TASK TO COMPLETE :: Copy exactly the lines of the data below that run from the line holding "Your ad could be here. (269, 1191)" through the line holding "June 2025 (531, 1486)", both ends included.
[Opening RECORDS SHOWN section]
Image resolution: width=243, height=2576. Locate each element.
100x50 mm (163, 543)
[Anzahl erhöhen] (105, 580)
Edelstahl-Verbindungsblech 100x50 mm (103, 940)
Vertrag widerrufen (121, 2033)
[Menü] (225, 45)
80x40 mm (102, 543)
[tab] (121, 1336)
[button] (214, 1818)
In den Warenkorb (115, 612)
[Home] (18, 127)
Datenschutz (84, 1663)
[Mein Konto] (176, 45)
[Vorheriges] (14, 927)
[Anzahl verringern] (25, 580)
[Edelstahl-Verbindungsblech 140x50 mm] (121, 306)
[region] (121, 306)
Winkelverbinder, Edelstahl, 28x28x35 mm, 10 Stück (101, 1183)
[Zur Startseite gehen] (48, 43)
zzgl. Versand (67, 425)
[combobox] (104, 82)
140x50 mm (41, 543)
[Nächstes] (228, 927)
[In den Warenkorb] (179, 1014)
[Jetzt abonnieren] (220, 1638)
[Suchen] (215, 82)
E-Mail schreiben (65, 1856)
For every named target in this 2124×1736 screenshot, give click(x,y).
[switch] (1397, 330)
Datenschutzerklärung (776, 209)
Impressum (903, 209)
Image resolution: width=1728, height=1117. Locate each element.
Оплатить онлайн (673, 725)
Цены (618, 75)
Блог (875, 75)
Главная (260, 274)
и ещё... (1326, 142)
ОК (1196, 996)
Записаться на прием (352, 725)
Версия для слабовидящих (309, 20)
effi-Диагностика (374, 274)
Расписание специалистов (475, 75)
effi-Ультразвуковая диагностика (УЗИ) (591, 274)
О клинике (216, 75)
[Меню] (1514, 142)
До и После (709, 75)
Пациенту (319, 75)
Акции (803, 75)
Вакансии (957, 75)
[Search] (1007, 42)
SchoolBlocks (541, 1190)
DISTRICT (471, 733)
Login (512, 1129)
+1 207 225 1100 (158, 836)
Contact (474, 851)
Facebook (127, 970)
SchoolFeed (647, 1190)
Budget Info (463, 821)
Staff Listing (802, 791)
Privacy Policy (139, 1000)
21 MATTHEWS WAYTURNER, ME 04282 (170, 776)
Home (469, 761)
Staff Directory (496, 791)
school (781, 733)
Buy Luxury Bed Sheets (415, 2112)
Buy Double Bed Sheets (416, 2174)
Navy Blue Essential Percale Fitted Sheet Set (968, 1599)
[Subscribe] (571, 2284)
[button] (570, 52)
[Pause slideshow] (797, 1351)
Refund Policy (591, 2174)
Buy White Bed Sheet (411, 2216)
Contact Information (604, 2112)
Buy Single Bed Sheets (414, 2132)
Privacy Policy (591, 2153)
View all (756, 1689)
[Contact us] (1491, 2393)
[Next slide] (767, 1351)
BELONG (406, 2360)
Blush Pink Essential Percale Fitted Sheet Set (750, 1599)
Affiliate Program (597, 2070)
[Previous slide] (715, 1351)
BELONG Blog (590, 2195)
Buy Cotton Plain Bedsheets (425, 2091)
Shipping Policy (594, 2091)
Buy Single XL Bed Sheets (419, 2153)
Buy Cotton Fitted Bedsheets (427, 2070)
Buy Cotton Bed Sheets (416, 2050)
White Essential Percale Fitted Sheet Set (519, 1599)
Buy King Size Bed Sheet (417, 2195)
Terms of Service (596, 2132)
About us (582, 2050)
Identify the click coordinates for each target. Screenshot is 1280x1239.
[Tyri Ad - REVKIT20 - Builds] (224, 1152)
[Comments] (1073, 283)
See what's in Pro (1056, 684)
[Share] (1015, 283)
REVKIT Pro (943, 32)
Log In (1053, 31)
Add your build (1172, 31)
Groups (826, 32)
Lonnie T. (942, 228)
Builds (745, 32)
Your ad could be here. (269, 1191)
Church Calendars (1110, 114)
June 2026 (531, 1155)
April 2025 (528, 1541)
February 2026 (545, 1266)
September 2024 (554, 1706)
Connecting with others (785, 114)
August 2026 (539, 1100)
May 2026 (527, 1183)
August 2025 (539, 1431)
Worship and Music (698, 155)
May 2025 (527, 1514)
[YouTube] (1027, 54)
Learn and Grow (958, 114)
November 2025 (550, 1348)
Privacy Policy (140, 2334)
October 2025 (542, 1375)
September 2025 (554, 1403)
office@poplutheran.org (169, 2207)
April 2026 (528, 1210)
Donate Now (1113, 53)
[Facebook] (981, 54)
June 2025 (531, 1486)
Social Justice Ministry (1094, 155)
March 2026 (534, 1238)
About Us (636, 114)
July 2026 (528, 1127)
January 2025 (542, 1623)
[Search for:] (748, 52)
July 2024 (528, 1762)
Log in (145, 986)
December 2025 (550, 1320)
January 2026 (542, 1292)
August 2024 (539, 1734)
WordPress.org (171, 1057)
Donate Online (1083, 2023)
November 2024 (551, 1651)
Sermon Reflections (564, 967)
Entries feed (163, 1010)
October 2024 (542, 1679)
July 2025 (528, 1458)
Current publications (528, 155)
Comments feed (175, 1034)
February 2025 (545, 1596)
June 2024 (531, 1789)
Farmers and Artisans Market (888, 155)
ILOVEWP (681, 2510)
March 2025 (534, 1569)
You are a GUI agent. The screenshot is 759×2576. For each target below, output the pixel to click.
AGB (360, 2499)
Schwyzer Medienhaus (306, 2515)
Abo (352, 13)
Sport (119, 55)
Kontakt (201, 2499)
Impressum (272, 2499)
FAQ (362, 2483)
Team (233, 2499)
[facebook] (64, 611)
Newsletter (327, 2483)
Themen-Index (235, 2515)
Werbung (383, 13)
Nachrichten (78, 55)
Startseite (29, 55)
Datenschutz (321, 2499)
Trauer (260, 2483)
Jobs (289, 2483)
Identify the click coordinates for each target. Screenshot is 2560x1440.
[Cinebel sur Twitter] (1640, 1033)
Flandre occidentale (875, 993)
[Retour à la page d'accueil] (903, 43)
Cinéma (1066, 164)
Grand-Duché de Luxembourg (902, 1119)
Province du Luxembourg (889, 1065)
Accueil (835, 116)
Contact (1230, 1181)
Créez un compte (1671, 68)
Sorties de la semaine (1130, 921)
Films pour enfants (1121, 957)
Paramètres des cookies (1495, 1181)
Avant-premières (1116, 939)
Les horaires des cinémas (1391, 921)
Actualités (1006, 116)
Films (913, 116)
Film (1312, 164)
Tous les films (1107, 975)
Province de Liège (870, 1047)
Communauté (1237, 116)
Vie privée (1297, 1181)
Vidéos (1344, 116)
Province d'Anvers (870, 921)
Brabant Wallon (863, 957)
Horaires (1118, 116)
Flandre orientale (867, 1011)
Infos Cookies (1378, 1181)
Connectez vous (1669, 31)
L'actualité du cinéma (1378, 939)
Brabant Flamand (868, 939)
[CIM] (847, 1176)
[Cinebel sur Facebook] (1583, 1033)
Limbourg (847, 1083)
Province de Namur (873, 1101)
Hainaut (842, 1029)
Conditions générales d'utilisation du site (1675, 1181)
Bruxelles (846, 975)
[Closing RECORDS SHOWN section]
ANSWER SECTION ::
Your ad could be here. (269, 1191)
Church Calendars (1110, 114)
June 2026 (531, 1155)
April 2025 (528, 1541)
February 2026 (545, 1266)
September 2024 (554, 1706)
Connecting with others (785, 114)
August 2026 (539, 1100)
May 2026 (527, 1183)
August 2025 (539, 1431)
Worship and Music (698, 155)
May 2025 (527, 1514)
[YouTube] (1027, 54)
Learn and Grow (958, 114)
November 2025 (550, 1348)
Privacy Policy (140, 2334)
October 2025 (542, 1375)
September 2025 (554, 1403)
office@poplutheran.org (169, 2207)
April 2026 (528, 1210)
Donate Now (1113, 53)
[Facebook] (981, 54)
June 2025 (531, 1486)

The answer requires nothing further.